National Composites Centre wild water champion spearheads project for U.K.’s first sustainable kayak
A wild water kayak, made from composite materials and manufactured using Recyclamine technology, presents new solutions for sustainability and a challenge for graduate engineering team.
The NCC engineering team that successfully developed the sustainable composite kayak. Photo Credit, all images: NCC
A wild water kayak, made from sustainable composite materials — reported to be a U.K. first — has been designed and manufactured by a team of 19 graduates, apprentices and year-in industry students from the National Composites Centre (NCC, Bristol, U.K.).
Jacob Holmes and Emma Burns, graduate research engineers at the NCC, part of the High Value Manufacturing Catapult, were inspired by Holmes’ history of wild water racing to create a wild water kayak using more sustainable materials and tackle end-of-life (EOL) composites challenges. Jacob has been selected for the senior GB team for five consecutive years and was ranked #2 in the U.K. in 2021.

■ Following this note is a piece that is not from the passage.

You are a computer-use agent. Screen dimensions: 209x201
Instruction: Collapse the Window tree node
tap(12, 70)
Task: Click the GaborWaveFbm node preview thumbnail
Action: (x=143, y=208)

“The idea for the project came about after the rules for wild water racing kayak dimensions changed this year,” Holmes reflects. “There is now no minimum width, and while this development has been slow over decades, it is potentially set for rapid change. There are currently no white-water racing kayaks made in the U.K. and there is no end-of-life [EOL] solution for them either. We thought this would be a great challenge for our team of young engineers to work together on.”
The team focused on new materials for the kayak that offer lower embedded CO2, longer life and recyclability, selecting “Recyclamine” technology from Aditya Birla Advanced Materials (Mumbai, India) for the manufacturing process (learn more about this patented process). The project provided the team the opportunity to develop processing knowledge and performance testing for new sustainable materials and tools, that are said to increase composite EOL options and be deployed to future projects.
The final wild water kayak produced is of the same weight as current kayaks — 10.5 kilograms — but has reduced the minimum width from 60 centimeters to 53 centimeters after the recent rule change. Following the successful completion of the kayak, Holmes will then test in wild water conditions and ascertain whether the new reduced width affects racing performance. If this is successfully tested, the NCC says Holmes will take the new kayak into racing conditions later in the year. The project team also plan to run recycling trials with the material and generate data on the recovered fiber and matrix to give confidence in secondary uses.
“Being able to see a project through from an idea to a completed product was really rewarding,” notes Burns, who jointly led the project. “Leading the project from the technical side, I gained insight and understanding into so many areas — from tooling to material selection, through to manufacture. I feel it has also formed stronger links within the early careers community at the NCC.”
This project also enabled the testing of new processes, in order to conduct an effective life cycle analysis (LCA). Material waste and energy consumption data was collected on the manufacturing instruction sheet, as operations were executed.
This provided an invaluable opportunity for the early careers team, Kate McClearn, a graduate at the NCC explains: “I was able to learn from the difference between what I had planned and what was carried out in practice, allowing me to optimize this process for [the] future, and giving me guidance on how I can improve my manufacturing instruction writing.”
According to Hannah Swinbourne, another graduate from the project team, added, she was able to conduct an LCA covering everything from the process mapping, boundary setting and data collection, through to finding out the global warming potential values.